The Justice Department and CFPB allege that Fairway, through its marketing and sales actions, discouraged residents of Black neighborhoods from applying for mortgage loans.

Fairway will provide $7 million for a loan subsidy program to offer affordable home purchase, refinance and home improvement loans in Birmingham’s majority-Black neighborhoods.

It will also invest $1 million in programs to support that loan subsidy fund, and pay a $1.9 million civil penalty to the CFPB’s victims relief fund.

Headquartered in Madison, Wisc., Fairway operates in the Birmingham area under the trade name MortgageBanc.

Attempts to contact Fairway for comment were not immediately successful.

“Birmingham lies at the heart of our nation’s civil rights struggle but is also a community that bears the legacy of discriminatory redlining and other exclusionary policies,” Assistant Attorney General Kristen Clarke of the Justice Department’s Civil Rights Division said.

“This settlement will provide Birmingham’s Black neighborhoods with the access to credit they have long been denied and increase opportunities for homeownership and generational wealth.

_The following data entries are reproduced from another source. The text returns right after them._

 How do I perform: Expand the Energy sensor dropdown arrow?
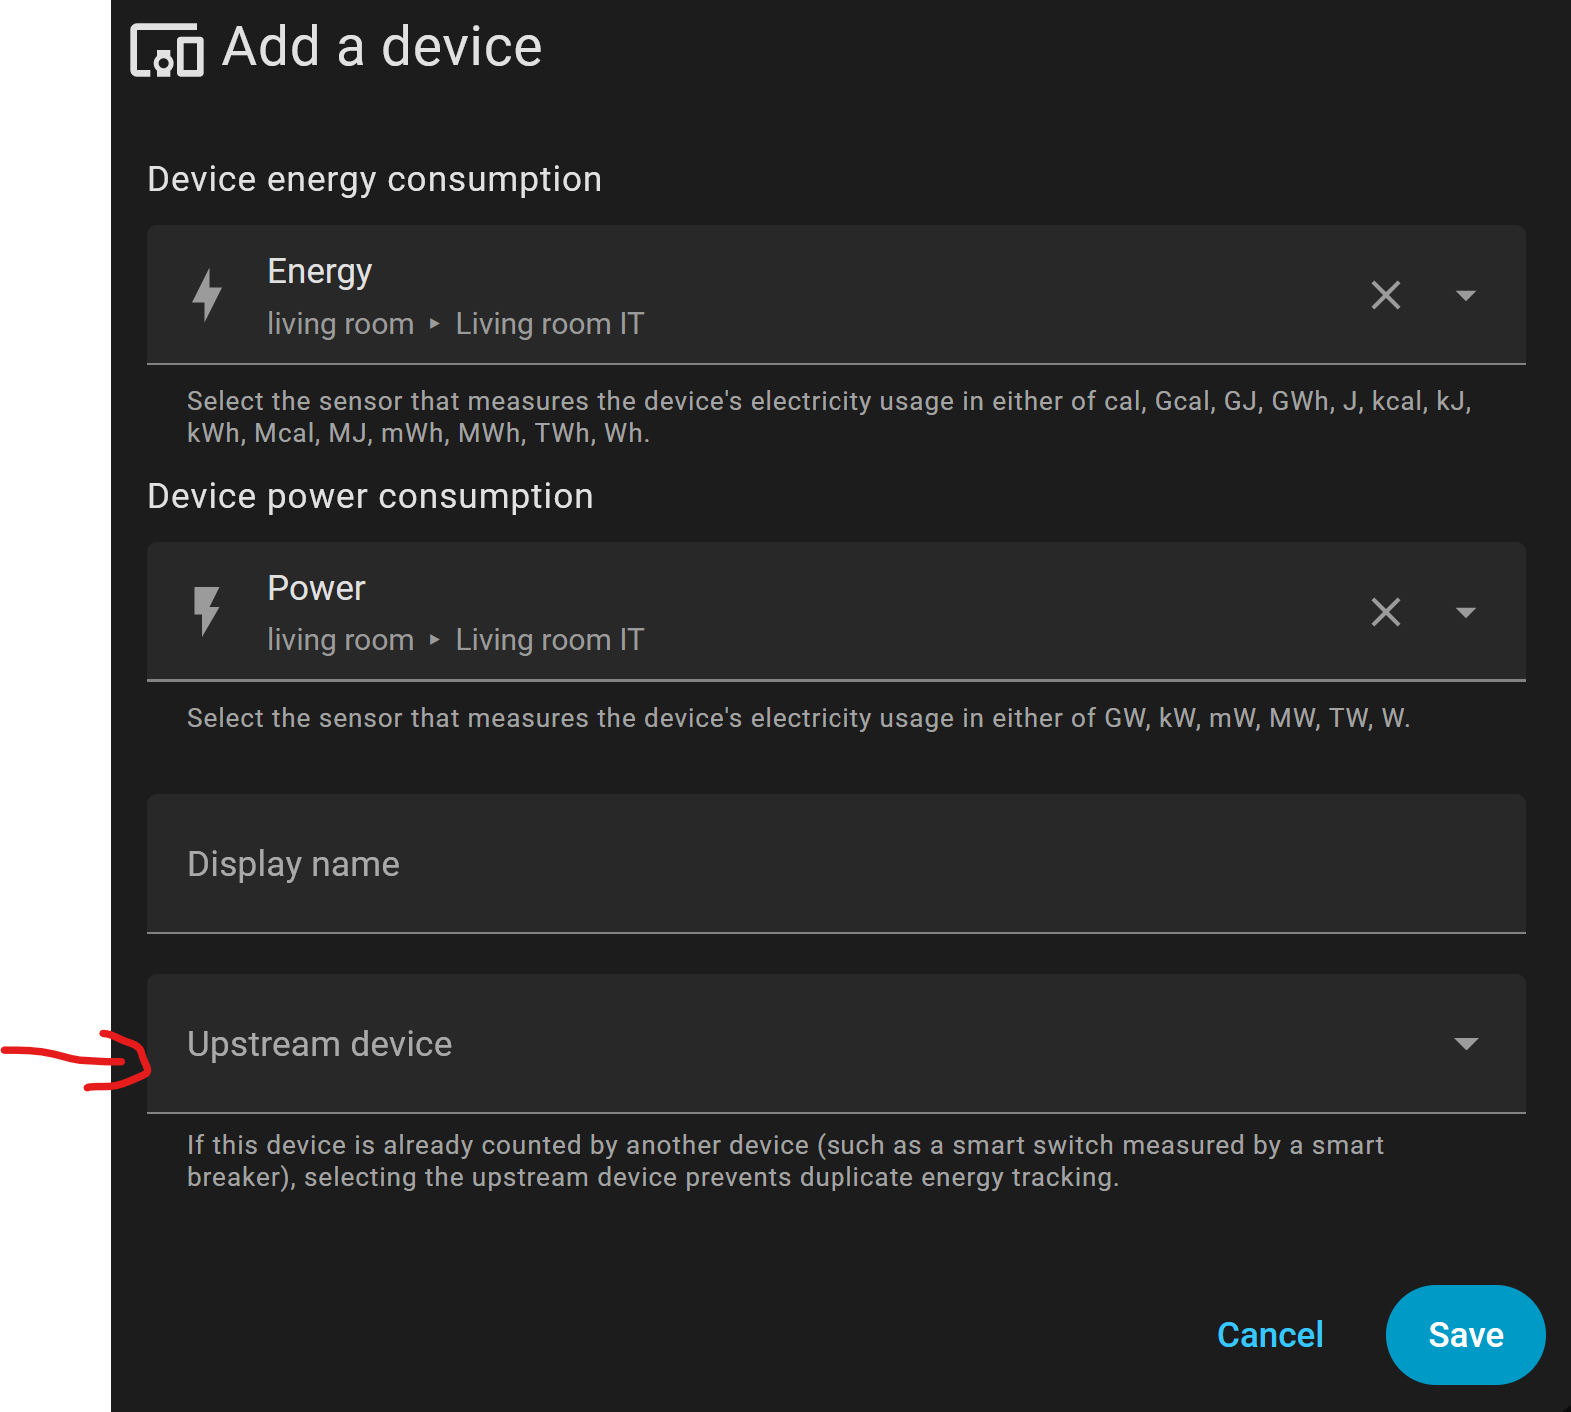pos(1465,295)
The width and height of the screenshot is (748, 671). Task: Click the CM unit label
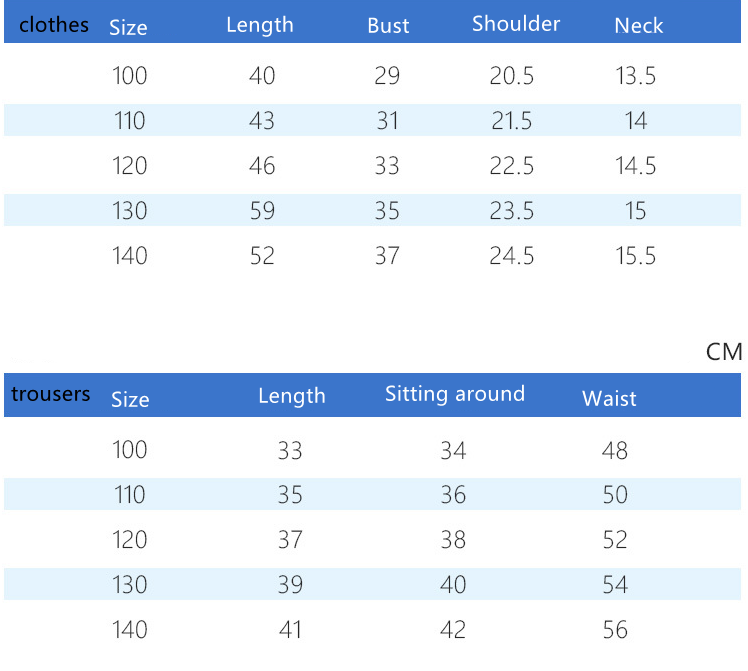pos(724,351)
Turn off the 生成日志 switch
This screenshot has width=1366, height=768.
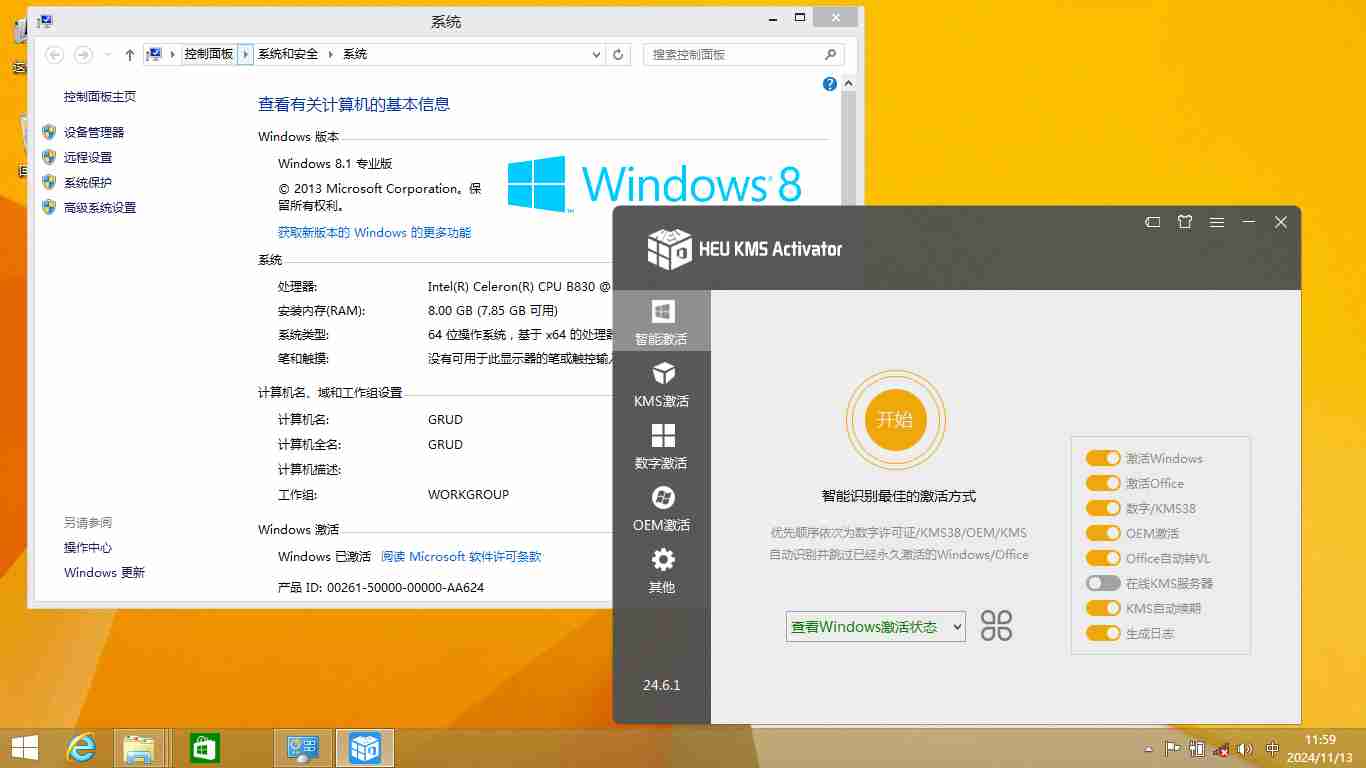(x=1103, y=633)
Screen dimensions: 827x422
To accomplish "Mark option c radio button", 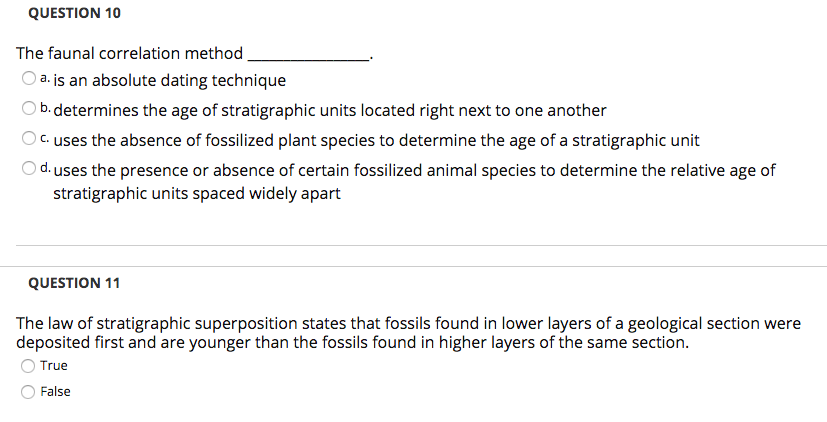I will 28,138.
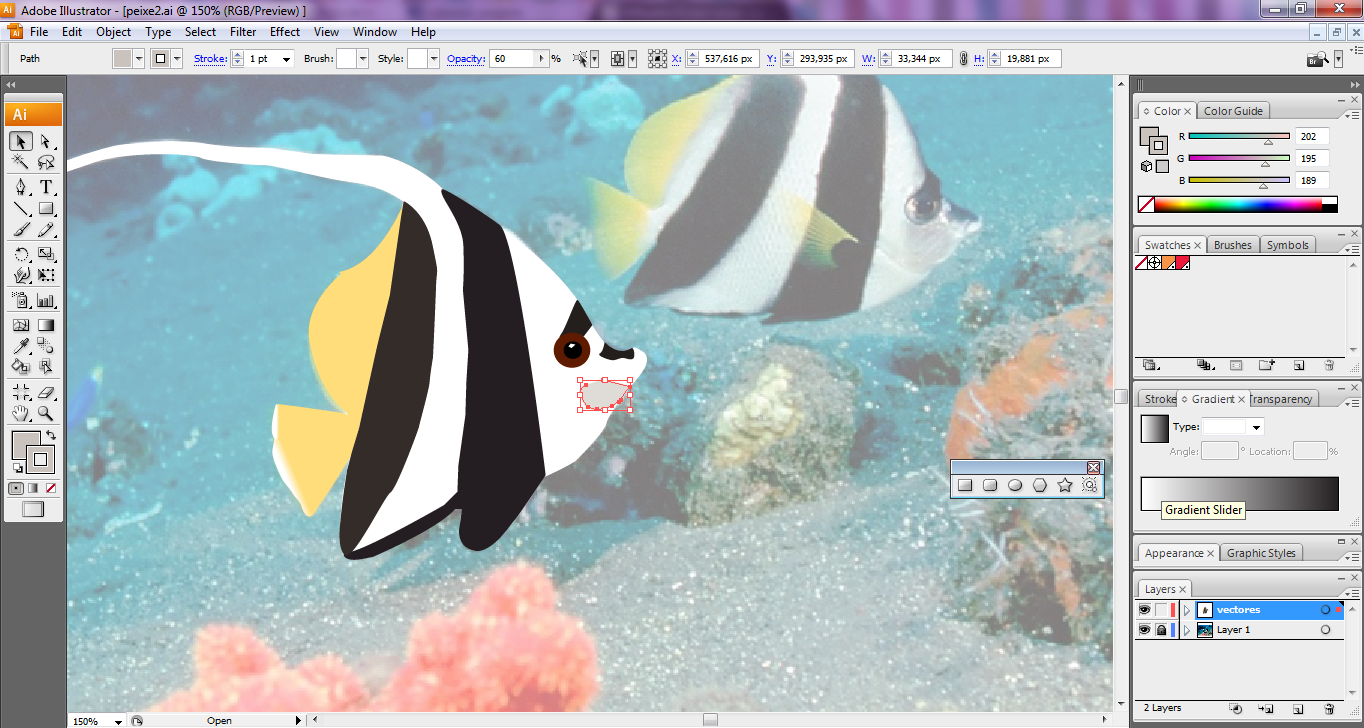
Task: Click the RGB color spectrum bar
Action: [1238, 204]
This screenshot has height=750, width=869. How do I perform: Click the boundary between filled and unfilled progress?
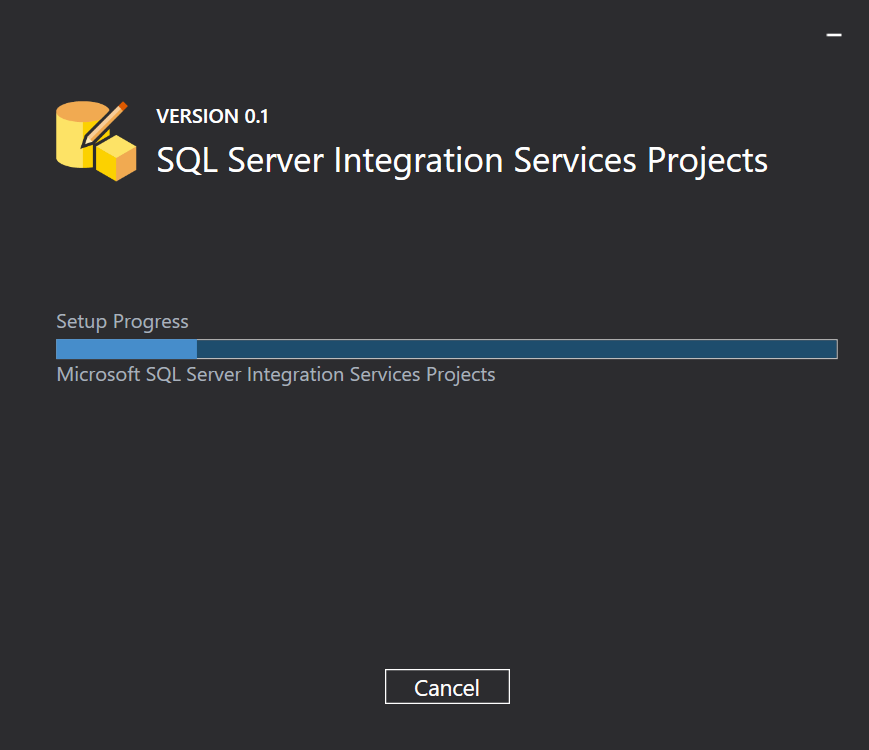(x=197, y=349)
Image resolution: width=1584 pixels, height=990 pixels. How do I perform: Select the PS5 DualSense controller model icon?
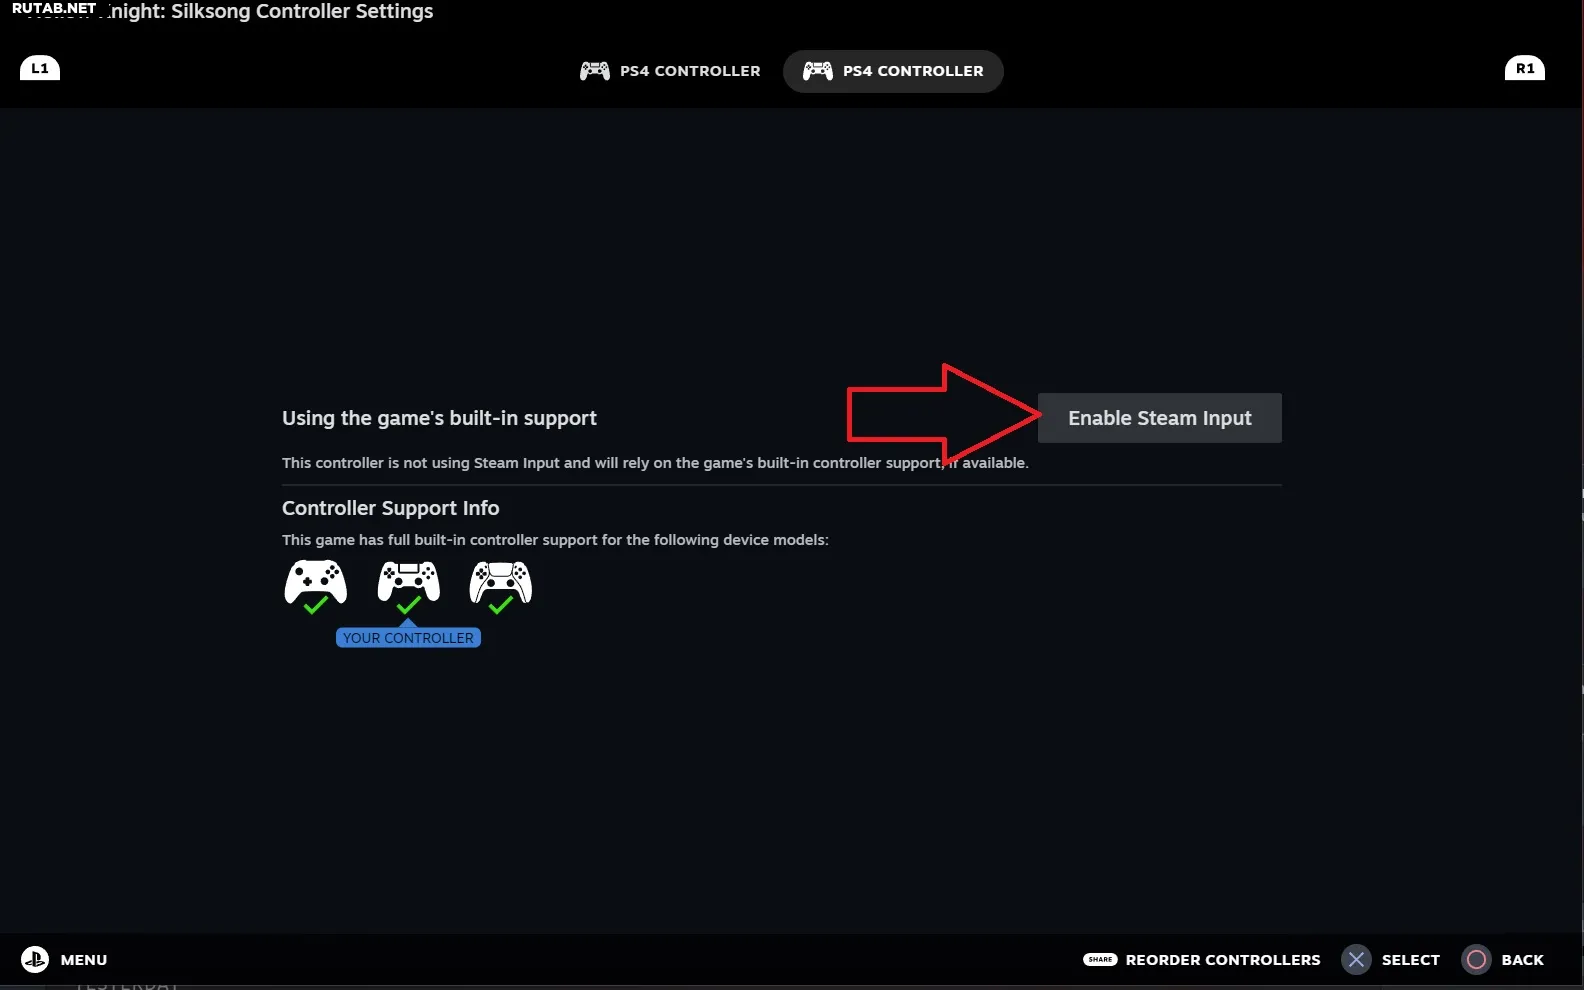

“This settlement makes clear our intent to uproot modern-day redlining in every corner of the country, including in the deep South,” Clarke said.

According to the Justice Department, the company’s own data showed that it was failing to serve Black neighborhoods as far back as at least 2017. Before October 2022, it took no meaningful actions to address redlining risk.

Between 2018 and 2022, only 3.7% of Fairway’s applications were for properties in majority-Black areas, compared to 12.2% for Fairway’s peer lenders.

The disparity was even higher in neighborhoods with 80% or more Black residents, where Fairway made loans at less than one-eighth the rate of its peer lenders.

Between 2015 and 2022, the Justice Department contends, Fairway operated three retail loan offices and three loan production desks within real estate offices in the Birmingham metro area, all of which were in majority-white areas.

Most of Fairway’s referral sources and referred consumers were located in majority-white areas.

Fairway predominantly directed its marketing to majority-white areas and failed to train or incentivize its loan officers to better serve majority-Black areas, the Justice Department stated.

The $1.9 million penalty is to be paid into the CFPB’s Civil Penalty Fund, also referred to as the victims’ relief fund.